Latrobe Community Health Service is hoping to increase awareness about how community members with influenza virus can monitor their symptoms as a particularly severe flu season continues.
LCHS Integrated Primary Health Care Clinic medical director James Bvirakare said the health service provider observed more cases and a higher severity of symptoms this winter, however data is not available until the end of the flu season.
“The number of patients coming with the same symptoms has definitely increased… during this winter as compared to other winters,” Dr Bvirakare said.
“This season’s flu has been more serious in several patients who needed to be [taken] to hospital for further care.
“The other thing is people have had an initial flu then seem to be recovering, then a few weeks later they have another bout.”
Dr Bvirakare attributed this to two possible reasons, being reinfection, or the person had not fully recovered from the initial virus.
LCHS has also observed a high proportion of patients with extended fevers, often lasting five days or a week.
Dr Bvirakare said more community education could help those with the flu monitor their symptoms to prevent their condition from deteriorating.
“In adults the symptoms are… usually a period of one to three days of feeling feverish, muscle aches, headaches, not wanting to eat and feeling really tired all of the time, followed by a cough, maybe sneezing or another discharge,” he said.
According to Dr Bvirakare, the flu season is not yet over and cases usually drop off around the time of the AFL Grand Final and end of the school holidays.
The flu has killed 95 people in Victorian nursing homes so far this year, according to Health Department statistics.
Dr Bvirakare suggests anyone with a fever take ibuprofen or paracetamol, which is “really quite helpful in controlling the fever, and it does help in the recovery”.
“Fever is associated with loss of fluid, so drinking plenty of fluid is quite essential,” Dr Bvirakare said.
“If you have a fever which is persistent, that is lasting more than 48 hours, then you need to come back to the doctor.”

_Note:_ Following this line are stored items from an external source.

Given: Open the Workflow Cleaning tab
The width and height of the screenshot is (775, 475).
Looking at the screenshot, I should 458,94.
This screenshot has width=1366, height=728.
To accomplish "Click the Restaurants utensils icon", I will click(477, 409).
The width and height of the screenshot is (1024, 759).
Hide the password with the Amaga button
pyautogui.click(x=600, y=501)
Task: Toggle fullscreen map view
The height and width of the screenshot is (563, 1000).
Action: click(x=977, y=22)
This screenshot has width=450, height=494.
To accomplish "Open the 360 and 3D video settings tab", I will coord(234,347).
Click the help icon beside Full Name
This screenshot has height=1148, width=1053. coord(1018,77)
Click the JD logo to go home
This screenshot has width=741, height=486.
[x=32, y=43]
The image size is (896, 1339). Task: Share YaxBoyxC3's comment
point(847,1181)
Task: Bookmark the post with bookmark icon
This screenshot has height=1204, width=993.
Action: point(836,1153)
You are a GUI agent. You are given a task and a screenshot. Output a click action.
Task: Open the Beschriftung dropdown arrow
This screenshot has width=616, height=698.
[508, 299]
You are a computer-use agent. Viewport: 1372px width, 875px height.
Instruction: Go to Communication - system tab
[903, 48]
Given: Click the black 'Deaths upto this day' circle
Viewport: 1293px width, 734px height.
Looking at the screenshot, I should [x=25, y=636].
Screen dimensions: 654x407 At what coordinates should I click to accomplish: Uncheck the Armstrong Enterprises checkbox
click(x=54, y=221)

He urged people to invest in a thermometer, which cost only about $10.
“This is particularly important for children because when they develop a fever they can have complications from a fever,” Dr Bvirakare said.
He also recommended seeing a doctor in the case of chest pain and difficulty breathing, and encouraged people with the flu to eat enough to give the body energy to recover.
Patients did not need antibiotics for the majority of cases however, even if the virus was present for a long period of time, Dr Bvirakare said.
“[Taking antibiotics] does not make a difference because we have to minimise the risk of spreading super bugs,” he said.
Looking forward to next season, Dr Bvirakare wanted to remind the community vaccination is an annual occurrence.
“If we have a larger population vaccinated then… the impact of the flu would be less.”